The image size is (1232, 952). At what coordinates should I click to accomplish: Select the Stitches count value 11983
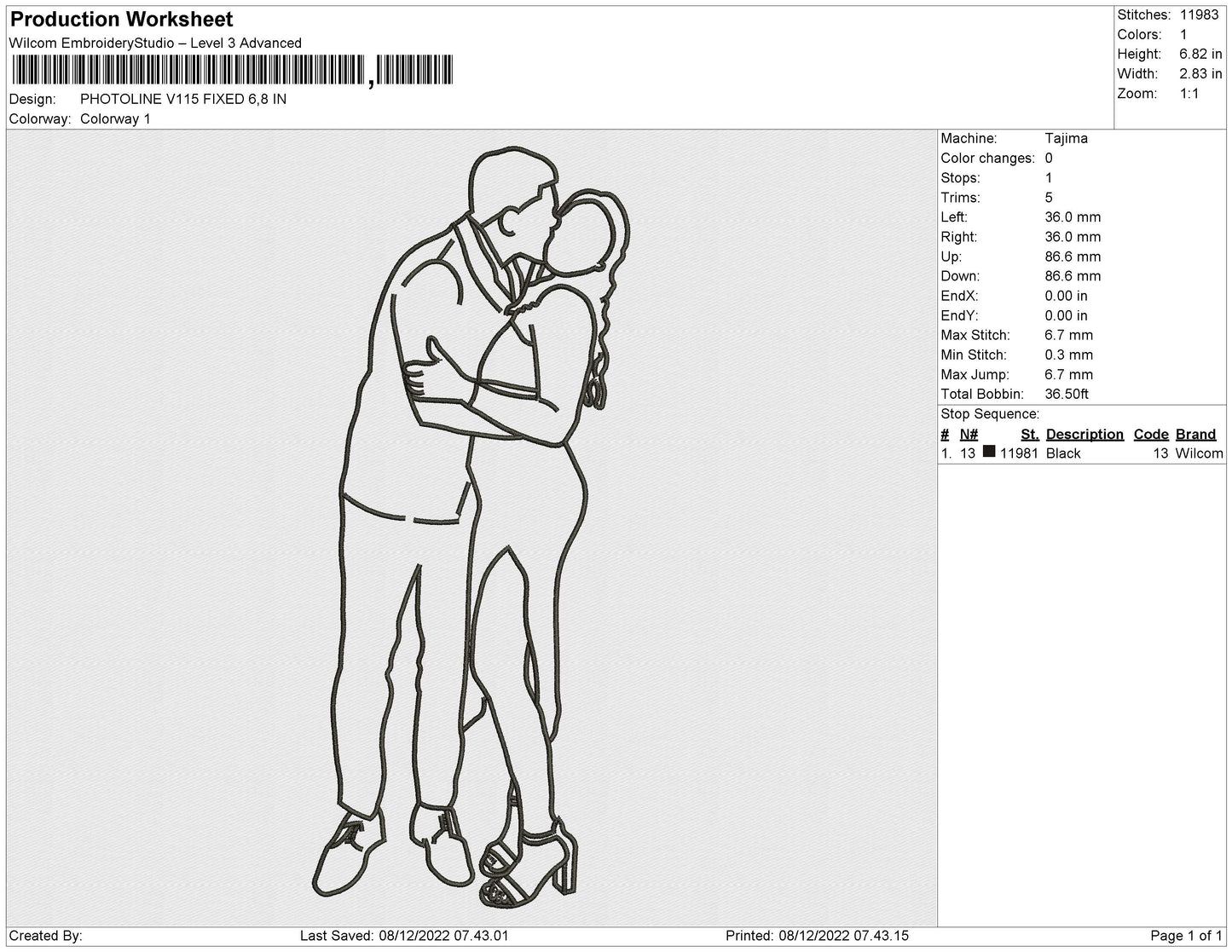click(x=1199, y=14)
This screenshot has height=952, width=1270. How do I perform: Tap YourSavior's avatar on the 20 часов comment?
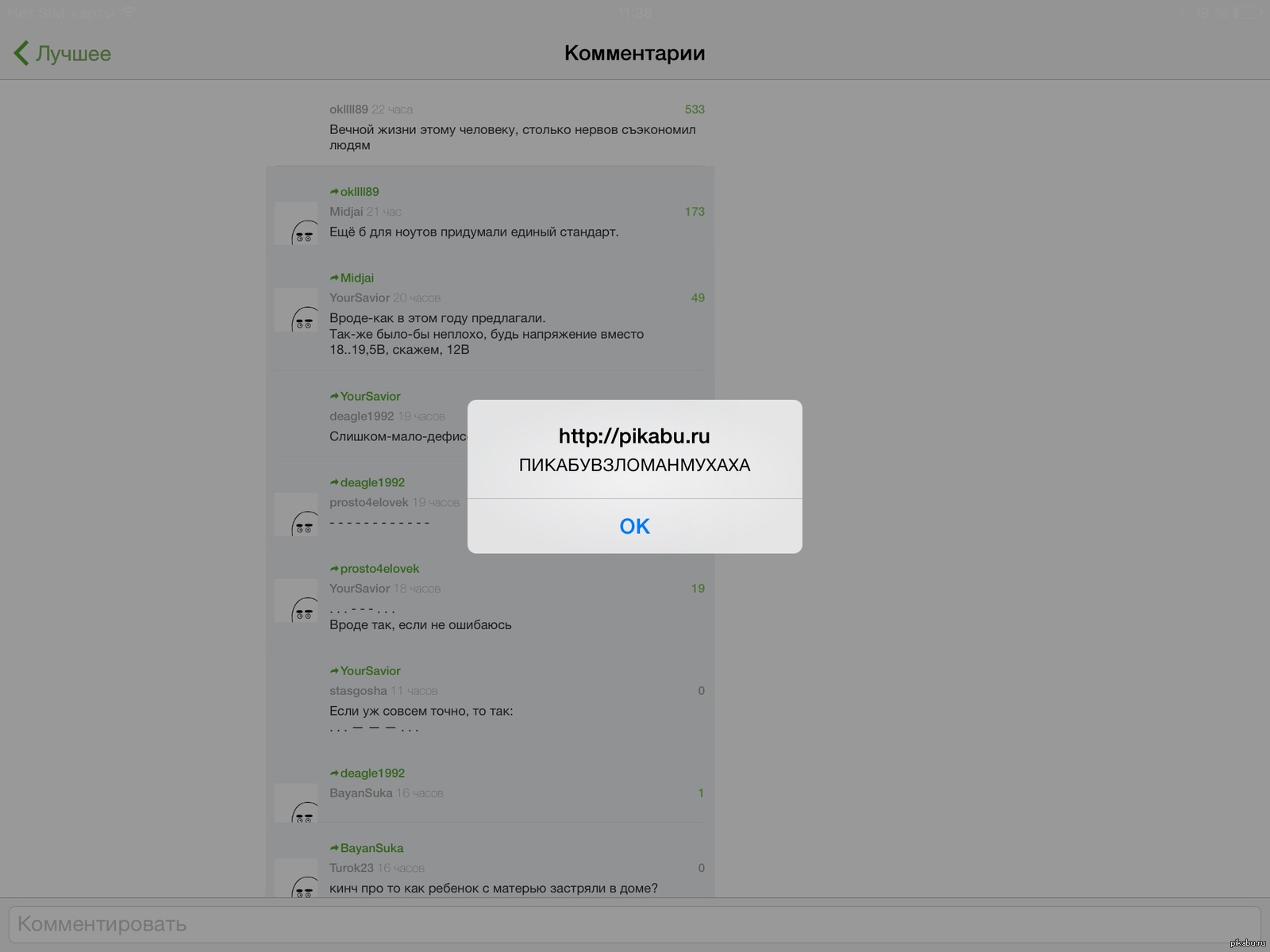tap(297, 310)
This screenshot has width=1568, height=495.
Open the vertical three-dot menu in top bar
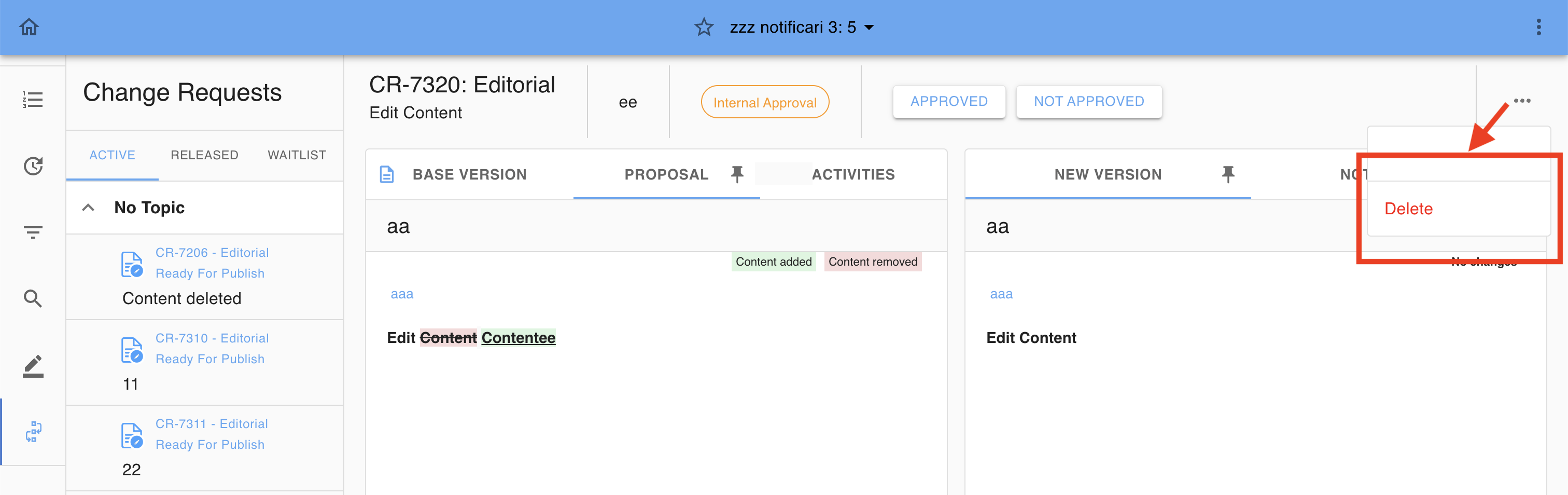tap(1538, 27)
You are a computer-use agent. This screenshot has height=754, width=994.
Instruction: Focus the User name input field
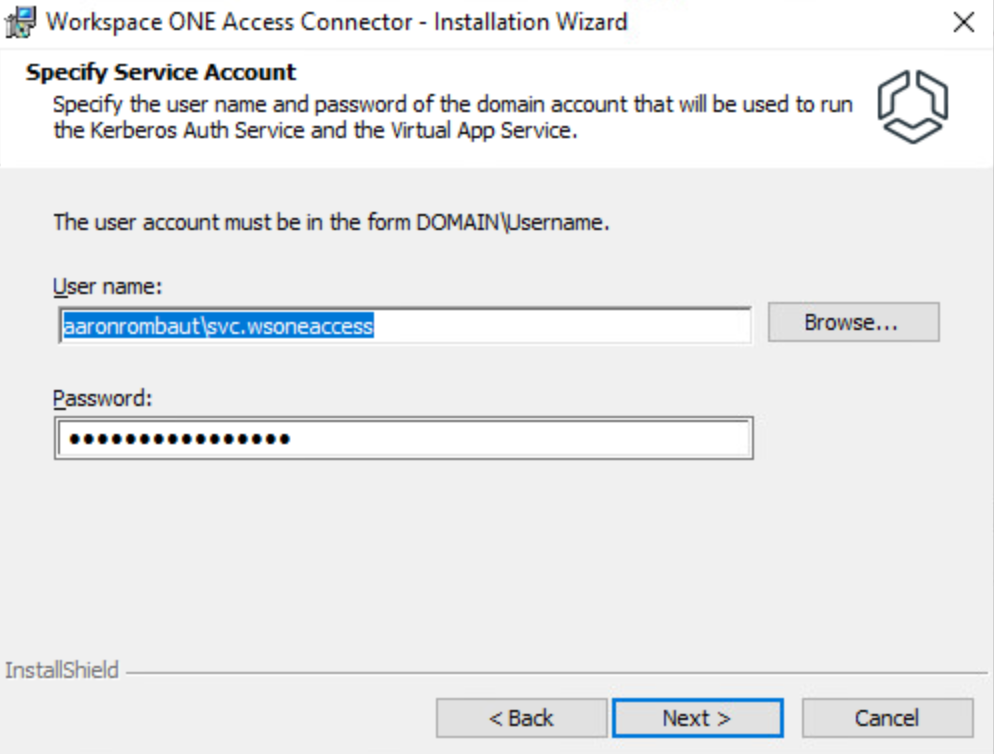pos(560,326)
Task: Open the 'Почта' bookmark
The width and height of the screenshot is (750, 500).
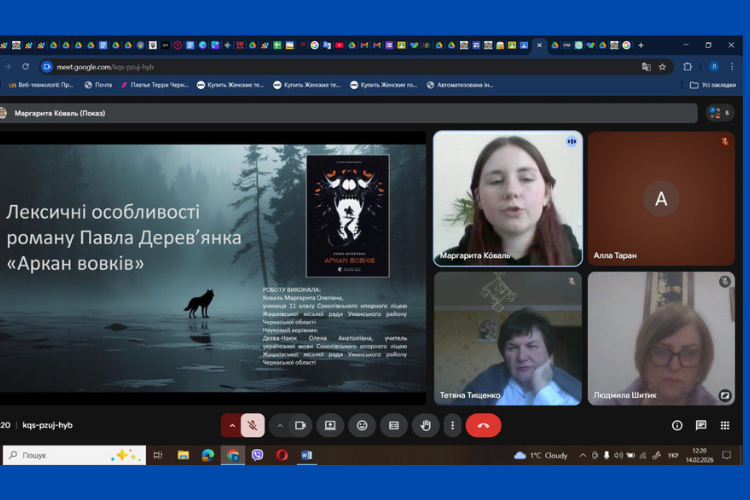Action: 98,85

___

• WHAT THE TASK REQUIRES:
The reply should hold every line of the records unchanged and no pictures.

• SOLUTION FOR THIS EXERCISE:
The image size is (1232, 952). At what coordinates should I click to accomplish: Select the Stitches count value 11983
click(x=1199, y=14)
This screenshot has height=952, width=1270. How do I perform: Tap YourSavior's avatar on the 20 часов comment?
tap(297, 310)
This screenshot has width=1568, height=495.
Open the vertical three-dot menu in top bar
tap(1538, 27)
You are a computer-use agent. This screenshot has height=754, width=994.
Instruction: Focus the User name input field
pos(560,326)
Task: Open the 'Почта' bookmark
The width and height of the screenshot is (750, 500).
Action: 98,85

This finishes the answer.